**Assigned task**
Line by line, set down the records exactly as they appear below.

[Saved entries]
○ ○ ○
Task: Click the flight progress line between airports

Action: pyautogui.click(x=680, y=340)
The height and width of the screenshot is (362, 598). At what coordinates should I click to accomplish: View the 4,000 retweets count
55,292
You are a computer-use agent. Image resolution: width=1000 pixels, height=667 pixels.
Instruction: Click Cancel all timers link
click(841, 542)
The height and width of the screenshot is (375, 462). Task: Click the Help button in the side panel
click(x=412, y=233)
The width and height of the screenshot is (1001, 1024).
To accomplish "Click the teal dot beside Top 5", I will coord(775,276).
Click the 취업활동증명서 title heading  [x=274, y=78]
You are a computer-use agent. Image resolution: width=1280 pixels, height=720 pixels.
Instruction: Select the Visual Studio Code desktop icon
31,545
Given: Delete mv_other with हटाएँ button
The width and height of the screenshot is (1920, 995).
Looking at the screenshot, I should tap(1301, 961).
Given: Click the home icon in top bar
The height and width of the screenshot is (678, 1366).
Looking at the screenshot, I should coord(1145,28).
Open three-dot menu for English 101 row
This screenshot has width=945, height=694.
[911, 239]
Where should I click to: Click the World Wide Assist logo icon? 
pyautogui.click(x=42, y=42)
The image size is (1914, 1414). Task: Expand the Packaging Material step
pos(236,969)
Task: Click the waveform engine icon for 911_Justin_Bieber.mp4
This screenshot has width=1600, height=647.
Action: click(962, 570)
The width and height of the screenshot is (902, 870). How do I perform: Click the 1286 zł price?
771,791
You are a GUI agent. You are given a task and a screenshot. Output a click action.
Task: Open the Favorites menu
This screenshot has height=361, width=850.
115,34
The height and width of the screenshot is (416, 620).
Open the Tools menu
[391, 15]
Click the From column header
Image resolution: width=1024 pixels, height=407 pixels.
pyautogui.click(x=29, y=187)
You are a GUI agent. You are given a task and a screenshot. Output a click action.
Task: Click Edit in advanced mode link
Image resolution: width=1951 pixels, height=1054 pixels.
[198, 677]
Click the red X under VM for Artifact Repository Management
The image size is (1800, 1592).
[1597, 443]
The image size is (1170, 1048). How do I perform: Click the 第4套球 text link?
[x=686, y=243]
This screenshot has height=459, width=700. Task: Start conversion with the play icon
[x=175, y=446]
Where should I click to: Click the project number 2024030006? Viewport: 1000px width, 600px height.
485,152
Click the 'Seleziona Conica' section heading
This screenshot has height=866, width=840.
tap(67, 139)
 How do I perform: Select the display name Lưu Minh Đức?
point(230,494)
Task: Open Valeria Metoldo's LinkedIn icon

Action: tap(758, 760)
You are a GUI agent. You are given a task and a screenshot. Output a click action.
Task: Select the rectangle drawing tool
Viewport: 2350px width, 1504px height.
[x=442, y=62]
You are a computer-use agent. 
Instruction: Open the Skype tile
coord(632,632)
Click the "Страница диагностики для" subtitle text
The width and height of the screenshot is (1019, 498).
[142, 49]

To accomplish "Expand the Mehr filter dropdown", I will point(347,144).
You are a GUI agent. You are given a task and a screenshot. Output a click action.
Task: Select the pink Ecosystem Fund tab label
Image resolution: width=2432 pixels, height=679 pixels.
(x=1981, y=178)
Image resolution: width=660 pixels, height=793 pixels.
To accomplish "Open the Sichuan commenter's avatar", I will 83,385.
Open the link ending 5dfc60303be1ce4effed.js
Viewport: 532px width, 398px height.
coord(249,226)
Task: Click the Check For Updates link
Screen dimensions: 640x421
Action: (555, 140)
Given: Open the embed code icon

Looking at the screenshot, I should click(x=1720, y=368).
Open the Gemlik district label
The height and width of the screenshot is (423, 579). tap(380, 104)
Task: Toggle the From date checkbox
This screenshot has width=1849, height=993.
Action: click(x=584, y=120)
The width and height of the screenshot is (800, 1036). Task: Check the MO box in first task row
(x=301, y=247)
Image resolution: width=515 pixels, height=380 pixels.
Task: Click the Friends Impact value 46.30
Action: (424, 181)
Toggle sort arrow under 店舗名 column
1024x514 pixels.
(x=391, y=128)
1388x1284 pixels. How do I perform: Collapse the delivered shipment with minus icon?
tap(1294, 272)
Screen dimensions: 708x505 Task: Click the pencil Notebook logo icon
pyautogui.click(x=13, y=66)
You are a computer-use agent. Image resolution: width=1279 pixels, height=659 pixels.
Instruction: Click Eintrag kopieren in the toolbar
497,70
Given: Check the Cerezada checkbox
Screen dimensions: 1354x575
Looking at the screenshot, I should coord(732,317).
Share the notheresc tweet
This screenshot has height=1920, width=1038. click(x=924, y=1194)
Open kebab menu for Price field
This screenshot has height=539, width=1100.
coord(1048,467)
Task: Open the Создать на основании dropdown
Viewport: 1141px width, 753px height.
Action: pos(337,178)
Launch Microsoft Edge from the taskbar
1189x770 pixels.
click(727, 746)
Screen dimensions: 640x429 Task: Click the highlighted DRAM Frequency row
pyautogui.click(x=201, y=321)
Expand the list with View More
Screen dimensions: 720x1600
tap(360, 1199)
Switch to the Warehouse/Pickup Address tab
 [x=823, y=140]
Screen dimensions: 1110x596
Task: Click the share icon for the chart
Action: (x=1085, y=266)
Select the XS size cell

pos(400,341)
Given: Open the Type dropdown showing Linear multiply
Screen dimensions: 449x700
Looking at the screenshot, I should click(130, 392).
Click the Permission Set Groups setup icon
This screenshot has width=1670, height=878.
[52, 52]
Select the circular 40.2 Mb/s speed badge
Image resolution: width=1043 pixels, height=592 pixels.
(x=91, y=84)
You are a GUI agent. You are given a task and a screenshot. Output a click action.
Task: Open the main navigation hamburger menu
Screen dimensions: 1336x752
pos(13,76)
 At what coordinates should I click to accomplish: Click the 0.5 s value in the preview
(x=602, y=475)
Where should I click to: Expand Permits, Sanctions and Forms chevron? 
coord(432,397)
○ ○ ○
**Your response**
Task: Click the flight progress line between airports

Action: pyautogui.click(x=680, y=340)
The height and width of the screenshot is (362, 598). At what coordinates should I click to accomplish: View the 4,000 retweets count
55,292
You are a computer-use agent. Image resolution: width=1000 pixels, height=667 pixels.
Instruction: Click Cancel all timers link
click(841, 542)
The height and width of the screenshot is (375, 462). Task: Click the Help button in the side panel
click(x=412, y=233)
The width and height of the screenshot is (1001, 1024).
To accomplish "Click the teal dot beside Top 5", I will coord(775,276).
Click the 취업활동증명서 title heading  [x=274, y=78]
You are a computer-use agent. Image resolution: width=1280 pixels, height=720 pixels.
Instruction: Select the Visual Studio Code desktop icon
31,545
Given: Delete mv_other with हटाएँ button
The width and height of the screenshot is (1920, 995).
Looking at the screenshot, I should tap(1301, 961).
Given: Click the home icon in top bar
The height and width of the screenshot is (678, 1366).
Looking at the screenshot, I should coord(1145,28).
Open three-dot menu for English 101 row
This screenshot has width=945, height=694.
[911, 239]
Where should I click to: Click the World Wide Assist logo icon? 
pyautogui.click(x=42, y=42)
The image size is (1914, 1414). Task: Expand the Packaging Material step
pos(236,969)
Task: Click the waveform engine icon for 911_Justin_Bieber.mp4
This screenshot has width=1600, height=647.
Action: click(962, 570)
The width and height of the screenshot is (902, 870). How do I perform: Click the 1286 zł price?
771,791
You are a GUI agent. You are given a task and a screenshot. Output a click action.
Task: Open the Favorites menu
This screenshot has height=361, width=850.
115,34
The height and width of the screenshot is (416, 620).
Open the Tools menu
[391, 15]
Click the From column header
Image resolution: width=1024 pixels, height=407 pixels.
pyautogui.click(x=29, y=187)
You are a GUI agent. You are given a task and a screenshot. Output a click action.
Task: Click Edit in advanced mode link
Image resolution: width=1951 pixels, height=1054 pixels.
[198, 677]
Click the red X under VM for Artifact Repository Management
The image size is (1800, 1592).
[1597, 443]
The image size is (1170, 1048). How do I perform: Click the 第4套球 text link?
[x=686, y=243]
This screenshot has height=459, width=700. Task: Start conversion with the play icon
[x=175, y=446]
Where should I click to: Click the project number 2024030006? Viewport: 1000px width, 600px height.
485,152
Click the 'Seleziona Conica' section heading
This screenshot has height=866, width=840.
tap(67, 139)
 How do I perform: Select the display name Lưu Minh Đức?
point(230,494)
Task: Open Valeria Metoldo's LinkedIn icon

Action: tap(758, 760)
You are a GUI agent. You are given a task and a screenshot. Output a click action.
Task: Select the rectangle drawing tool
Viewport: 2350px width, 1504px height.
[x=442, y=62]
You are a computer-use agent. 
Instruction: Open the Skype tile
coord(632,632)
Click the "Страница диагностики для" subtitle text
The width and height of the screenshot is (1019, 498).
[142, 49]

To accomplish "Expand the Mehr filter dropdown", I will point(347,144).
You are a GUI agent. You are given a task and a screenshot. Output a click action.
Task: Select the pink Ecosystem Fund tab label
Image resolution: width=2432 pixels, height=679 pixels.
(x=1981, y=178)
Image resolution: width=660 pixels, height=793 pixels.
To accomplish "Open the Sichuan commenter's avatar", I will 83,385.
Open the link ending 5dfc60303be1ce4effed.js
Viewport: 532px width, 398px height.
coord(249,226)
Task: Click the Check For Updates link
Screen dimensions: 640x421
Action: (555, 140)
Given: Open the embed code icon

Looking at the screenshot, I should click(x=1720, y=368).
Open the Gemlik district label
The height and width of the screenshot is (423, 579). tap(380, 104)
Task: Toggle the From date checkbox
This screenshot has width=1849, height=993.
Action: click(x=584, y=120)
The width and height of the screenshot is (800, 1036). Task: Check the MO box in first task row
(x=301, y=247)
Image resolution: width=515 pixels, height=380 pixels.
Task: Click the Friends Impact value 46.30
Action: (424, 181)
Toggle sort arrow under 店舗名 column
1024x514 pixels.
(x=391, y=128)
1388x1284 pixels. How do I perform: Collapse the delivered shipment with minus icon?
tap(1294, 272)
Screen dimensions: 708x505 Task: Click the pencil Notebook logo icon
pyautogui.click(x=13, y=66)
You are a computer-use agent. Image resolution: width=1279 pixels, height=659 pixels.
Instruction: Click Eintrag kopieren in the toolbar
497,70
Given: Check the Cerezada checkbox
Screen dimensions: 1354x575
Looking at the screenshot, I should coord(732,317).
Share the notheresc tweet
This screenshot has height=1920, width=1038. click(x=924, y=1194)
Open kebab menu for Price field
This screenshot has height=539, width=1100.
coord(1048,467)
Task: Open the Создать на основании dropdown
Viewport: 1141px width, 753px height.
Action: pos(337,178)
Launch Microsoft Edge from the taskbar
1189x770 pixels.
click(727, 746)
Screen dimensions: 640x429 Task: Click the highlighted DRAM Frequency row
pyautogui.click(x=201, y=321)
Expand the list with View More
Screen dimensions: 720x1600
tap(360, 1199)
Switch to the Warehouse/Pickup Address tab
 [x=823, y=140]
Screen dimensions: 1110x596
Task: Click the share icon for the chart
Action: (x=1085, y=266)
Select the XS size cell

pos(400,341)
Given: Open the Type dropdown showing Linear multiply
Screen dimensions: 449x700
Looking at the screenshot, I should click(130, 392).
Click the Permission Set Groups setup icon
This screenshot has width=1670, height=878.
[52, 52]
Select the circular 40.2 Mb/s speed badge
Image resolution: width=1043 pixels, height=592 pixels.
(x=91, y=84)
You are a GUI agent. You are given a task and a screenshot. Output a click action.
Task: Open the main navigation hamburger menu
Screen dimensions: 1336x752
pos(13,76)
 At what coordinates should I click to accomplish: Click the 0.5 s value in the preview
(x=602, y=475)
Where should I click to: Expand Permits, Sanctions and Forms chevron? 
coord(432,397)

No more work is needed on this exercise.